Так, по приглашению Людвига I Баварского, который стремился создать вокруг себя ореол славы и великолепия и нуждался в художнике «большого стиля», Корнелиус в 1819 г. переехал в Мюнхен для работы над росписями мюнхенской Глиптотеки (1820—1830). Здесь на темы античной мифологии он расписал «Зал богов», «Зал героев» и вестибюль. Эти огромные по размерам, многофигурные композиции эклектичны, надуманны. Исполненные по картонам художника главным образом его учениками, они неровны по мастерству и резки по беспокойному цветовому решению. По картонам Корнелиуса писали его ученики фрески лоджий Старой пинакотеки (1826—1840) и церковь св. Людовика (1829—1840) в Мюнхене. Незавершенными остались работы над картонами фресок для Берлинской королевской усыпальницы, в которых художник измельчил композиции введением большого количества орнаментальных мотивов. Среди рисунков картонов выделяются лишь «Апокалиптические всадники» (ок. 1843; Берлин, Национальная галлерея).
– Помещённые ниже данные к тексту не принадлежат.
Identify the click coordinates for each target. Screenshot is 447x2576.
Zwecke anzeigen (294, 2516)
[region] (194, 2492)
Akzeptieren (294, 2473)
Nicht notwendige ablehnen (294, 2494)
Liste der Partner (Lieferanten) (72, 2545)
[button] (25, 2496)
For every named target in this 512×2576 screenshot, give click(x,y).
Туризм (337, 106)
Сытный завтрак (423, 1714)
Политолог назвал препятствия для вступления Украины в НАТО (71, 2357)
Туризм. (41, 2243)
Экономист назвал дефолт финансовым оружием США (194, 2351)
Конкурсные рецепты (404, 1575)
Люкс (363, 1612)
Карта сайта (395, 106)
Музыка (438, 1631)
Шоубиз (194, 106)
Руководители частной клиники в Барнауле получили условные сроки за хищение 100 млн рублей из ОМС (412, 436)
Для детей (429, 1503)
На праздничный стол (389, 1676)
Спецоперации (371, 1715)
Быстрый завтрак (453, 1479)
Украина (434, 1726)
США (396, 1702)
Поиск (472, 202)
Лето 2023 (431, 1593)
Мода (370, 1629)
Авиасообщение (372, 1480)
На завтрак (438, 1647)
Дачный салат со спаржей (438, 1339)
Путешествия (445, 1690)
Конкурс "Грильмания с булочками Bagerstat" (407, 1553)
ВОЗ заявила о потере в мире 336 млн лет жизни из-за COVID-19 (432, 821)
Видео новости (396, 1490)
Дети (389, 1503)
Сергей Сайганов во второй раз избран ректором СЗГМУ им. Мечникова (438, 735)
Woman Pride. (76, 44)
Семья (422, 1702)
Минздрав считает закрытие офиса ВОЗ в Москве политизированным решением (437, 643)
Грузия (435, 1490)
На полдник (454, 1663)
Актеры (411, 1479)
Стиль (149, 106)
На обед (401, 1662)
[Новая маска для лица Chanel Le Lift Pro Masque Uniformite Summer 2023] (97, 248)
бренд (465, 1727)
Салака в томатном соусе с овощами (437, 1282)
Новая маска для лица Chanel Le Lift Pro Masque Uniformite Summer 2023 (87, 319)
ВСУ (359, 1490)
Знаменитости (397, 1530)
Безудержный порыв скачущих по человеческим телам коней небесных мстителей выражен точным уверенным рисунком, однако и эта работа Корнелиуса лишена того глубокого социального смысла, который вкладывал в свое творение великий немецкий мастер 16 в. Дюрер. Корнелиус последовательно занимал пост директора Дюссельдорфской, Мюнхенской, а затем Берлинской Академий художеств.
Как и Корнелиус, официально признан был и Юлиус Шнорр фон Карольсфельд (1794—1872). Его ранняя работа «Св. Рох, раздающий милостыню» (1817; Лейпциг, Музей)— подражание старым немецким и итальянским мастерам. По поручению Людвига I Шнорр расписывал Мюнхенский дворец композициями на сюжеты «Песни о Нибелунгах» и эпизодами из жизни Карла Великого, Фридриха Барбароссы, Рудольфа Габсбургского (1827—1848). Его многочисленные рисунки «Библия в картинах» (изданные в 1860 г.), принесшие ему большую популярность,—шаблонны и сентиментальны.
Признанными академиками закончили свой творческий путь и другие искатели «истинного монументального христианского искусства». Выступая с апологетикой королевской власти и католической церкви, они нашли признание монархических правительств и отдали свое творчество на службу открытой политической и церковной реакции. Резкой критике подвергал назарейцев в своем обзоре европейского искусства 19 в. В. В. Стасов: «Они вышли все подражателями и маньеристами, несовершенными по художественным своим средствам и еще более несовершенными по коренному духу своему. Все равно, к чему ни направлялись их усилия: к грандиозному ли, как у Корнелиуса и Каульбаха, или приторно-сентиментальному и старообрядческому, как у Овербека...» [27]
.Какова бы ни была разница между романтизмом Рунге и Фридриха, с одной стороны, и романтизмом назарейцев — с другой, им обоим (в отличие от французского прогрессивного романтизма) была присуща идилличность, сосредоточенность на своих переживаниях, что делало, в общем, их искусство отрешенным от проблем общественной жизни. Пассивное отношение к жизни, уход от социальных проблем характерен и для раннего реализма берлинской школы. Эта тенденция очень ясно ощутима в творчестве Георга Фридриха Керстинга (1785—1847), мастера интерьеров, лучшие произведения которого обращены к поэтизации окружающего мира, людей среднего достатка, не чуждых труду. Такова его «Вышивальщица» (1812; Веймар, Гос. художественное собрание), сидящая в светлой комнатке, на стене которой, украшенный цветами, висит портрет Каспара Давида Фридриха.
Карл Блехен. Железопрокатный завод близ Нейштадт-Эберсвальде. 1830-е гг. Берлин, Национальная галлерея.